12:00 – 12:45 pm | ”The Transition from Dao Learning to Literary Learning"
[hybrid presentation; zoom link provided after registration]
Literary hermeneutics is one of the topical issues among current Chinese literature scholars in China. This talk will introduce that literary hermeneutics can be an alternative perspective on the relationship between Confucian canons and literary composition. “Transition from Dao learning to literary learning” is an observed result from this perspective, which initially involves that Neo-Confucian scholars turned their interest in literary composition under Mongol rule. Because of the increasingly competitive civil service examinations and limited official positions, Confucian elites had to focus on prose writing, give up the paths to officialdom or devote themselves to other fields, such as poetry. This phenomenon started in the late southern Song and became obvious in Yuan-Ming China, together with the inheritance and spread of Neo-Confucianism. With the decline of state power in the middle Ming, literary learning became one significant intellectual resource for Confucian elites to challenge or revise the Cheng-Zhu orthodoxy. This also paved the way for the boom of literary composition in the late Ming.
Ting Cheng is a PhD candidate in the Department of Chinese Language and Literature, Beijing Normal University.
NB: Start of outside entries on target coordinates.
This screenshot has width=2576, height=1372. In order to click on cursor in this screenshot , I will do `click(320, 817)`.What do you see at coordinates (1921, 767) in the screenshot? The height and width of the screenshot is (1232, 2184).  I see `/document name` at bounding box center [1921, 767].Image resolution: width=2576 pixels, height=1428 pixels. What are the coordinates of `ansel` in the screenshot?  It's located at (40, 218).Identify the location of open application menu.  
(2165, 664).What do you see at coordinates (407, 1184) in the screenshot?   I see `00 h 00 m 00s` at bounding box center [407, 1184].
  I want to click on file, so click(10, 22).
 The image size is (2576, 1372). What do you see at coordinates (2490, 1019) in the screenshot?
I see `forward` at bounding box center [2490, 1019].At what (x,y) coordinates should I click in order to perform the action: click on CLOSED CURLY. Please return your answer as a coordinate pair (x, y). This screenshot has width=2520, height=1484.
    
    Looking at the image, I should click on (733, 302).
His interests include hermeneutics, ancient Chinese poetics, intellectual history and new cultural history in ancient China. His research primarily revolves around the construction of literary hermeneutics through ancient Chinese thought.
12:45 – 1:30 pm
"The proposal and development process of China's HRD strategy"
[in person presentation only]
From the perspective of human resource development (HRD), this presentation argues that the Chinese government’s HRD strategy has transformed China, a country with a large population, from a poor and backward country to the second largest economy in the world. The main reasons for China's implementation of HRD strategy lie in the era of knowledge economy, China's large population, the inspiration of foreign experience, and the influence of the road to peaceful rise. The HRD strategy has been developed through three Central conferences on talent-related work.
Man Zhang is Associate Professor in the Department of Human Resource Management at Beijing Information Science and Technology University in China and Director of Evaluation Branch of China Human Resource Development Research Association. Her research interests include human resource development, talent evaluation, and engineering ethics.